Document segment:

The eleven stories in this collection were written, with one exception, after 1880—that is, in the last thirty years of Tolstoy’s long life (1828–1910). The one exception is The Prisoner of the Caucasus, which dates to 1872, the period between War and Peace and Anna Karenina, when Tolstoy busied himself with the education of the peasant children on his estate. Dissatisfied with the textbooks available, he decided to write his own, producing in the same year both an ABC and a reader which included, among other things, The Prisoner of the Caucasus and God Sees the Truth but Waits. Twenty-six years later, in his polemical treatise What Is Art?, laying down the principles for distinguishing between good and bad art in our time, he stated that there are only two kinds of good art: “(1) religious art, which conveys feelings coming from a religious consciousness of man’s position in the world with regard to God and his neighbor; and (2) universal art, which conveys the simplest everyday feelings of life, such as are accessible to everyone in the world.” In a note he added: “I rank my own artistic works on the side of bad art, except for the story God Sees the Truth, which wants to belong to the first kind, and The Prisoner of the Caucasus, which belongs to the second.” We have included The Prisoner here, first, on its own merits. It shows very well how Tolstoy, for all the constraints his pedagogical and polemical intentions placed upon him, never lost that “gift of concrete evocation” which the French scholar and translator Michel Aucouturier rightly calls “the secret of his art.” And, second, because it balances nicely with the last piece in the collection, also set in the Caucasus, the novella Hadji Murat, finished in 1904 and published posthumously in 1912.
The stories written for his school reader were Tolstoy’s first attempt, after the immense inclusiveness of War and Peace, to purge his art of what he came to regard as its artistic pretensions and superfluous detail. The same attempt was repeated time and again later in his life, testifying to the constant conflict within him between his innate artistic gift and the moral demands he made upon himself, the conflict, as he understood it, between beauty and the good. In his Reminiscences of Tolstoy, Maxim Gorky repeats a story told him by his friend Sulerzhitsky about the elderly Tolstoy in Moscow which shows how alive that conflict remained:
Suler tells how he was once walking with Lev Nikolaevich in Tverskaya Street when Tolstoy noticed in the distance two soldiers of the Guards. The metal of their accoutrements shone in the sun; their spurs jingled; they kept step like one man; their faces, too, shone with the self-assurance of strength and youth. Tolstoy began to grumble at them: “What pompous stupidity! Like animals trained by the whip …”

Direction a: Rewrite the entries starting with the line that contains "Open the Secrets Manager Beta help tooltip" and going on through the end of the entries, requests included, adding -47 to every coordinate in the answers and leaving out the pictures.

(Records from a data collection)
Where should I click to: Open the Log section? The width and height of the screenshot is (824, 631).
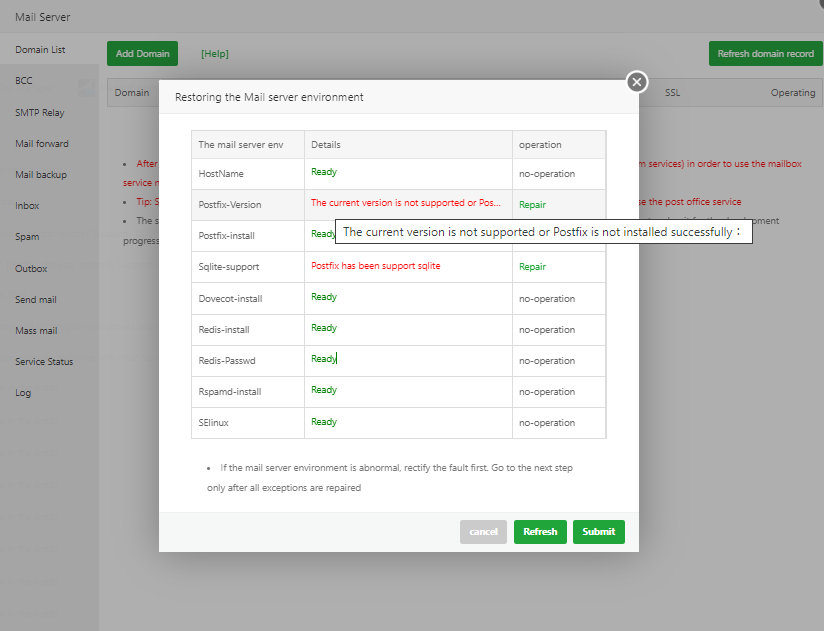tap(23, 393)
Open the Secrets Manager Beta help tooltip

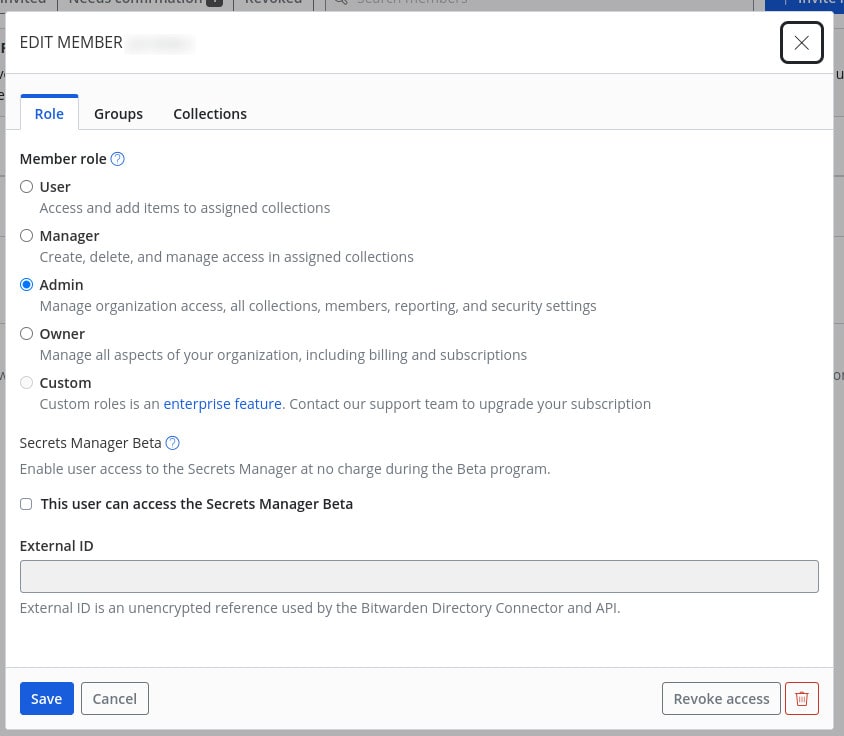pyautogui.click(x=172, y=442)
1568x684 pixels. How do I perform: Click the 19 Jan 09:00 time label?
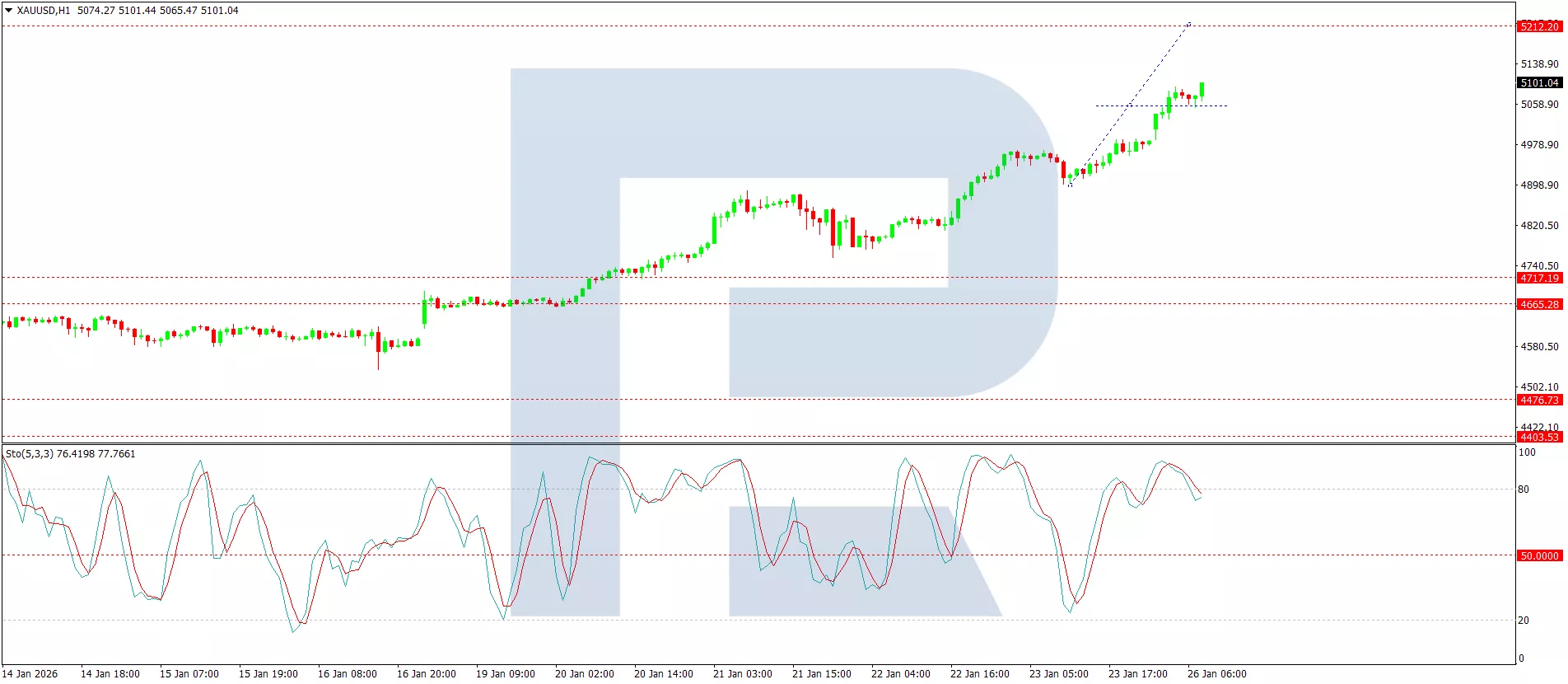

Direction b: Carry the introduction to Tolstoy's stories further from the point where it stops.

Task answer a:
Open the Secrets Manager Beta help tooltip

pyautogui.click(x=125, y=395)
1568x684 pixels. How do I perform: Click the 19 Jan 09:00 time label?

Task answer b:
But when the guardsmen came abreast with him, he stopped, followed them caressingly with his eyes, and said enthusiastically: “How handsome! Old Romans, eh, Lyovushka? Their strength and beauty! O Lord! How charming it is when man is handsome, how very charming.”
By 1873 Tolstoy had dropped his pedagogical efforts and plunged into work on a new novel, Anna Karenina, equally filled with “superfluous detail and artistic pretensions,” and equally limited to the lives of the Russian aristocracy, not in history now but in his own time and milieu. Here the conflicting claims of art and moral judgment strike a very difficult balance, and its precariousness is strongly felt. The novel marks a major turning point in Tolstoy’s life, the end of what might be called his idyllic period. D. S. Mirsky, in A History of Russian Literature, notes in Anna Karenina “the approach of a more tragic God than the blind and good life-God of War and Peace. The tragic atmosphere thickens as the story advances towards the end.” And it is not only the tragedy of Anna herself.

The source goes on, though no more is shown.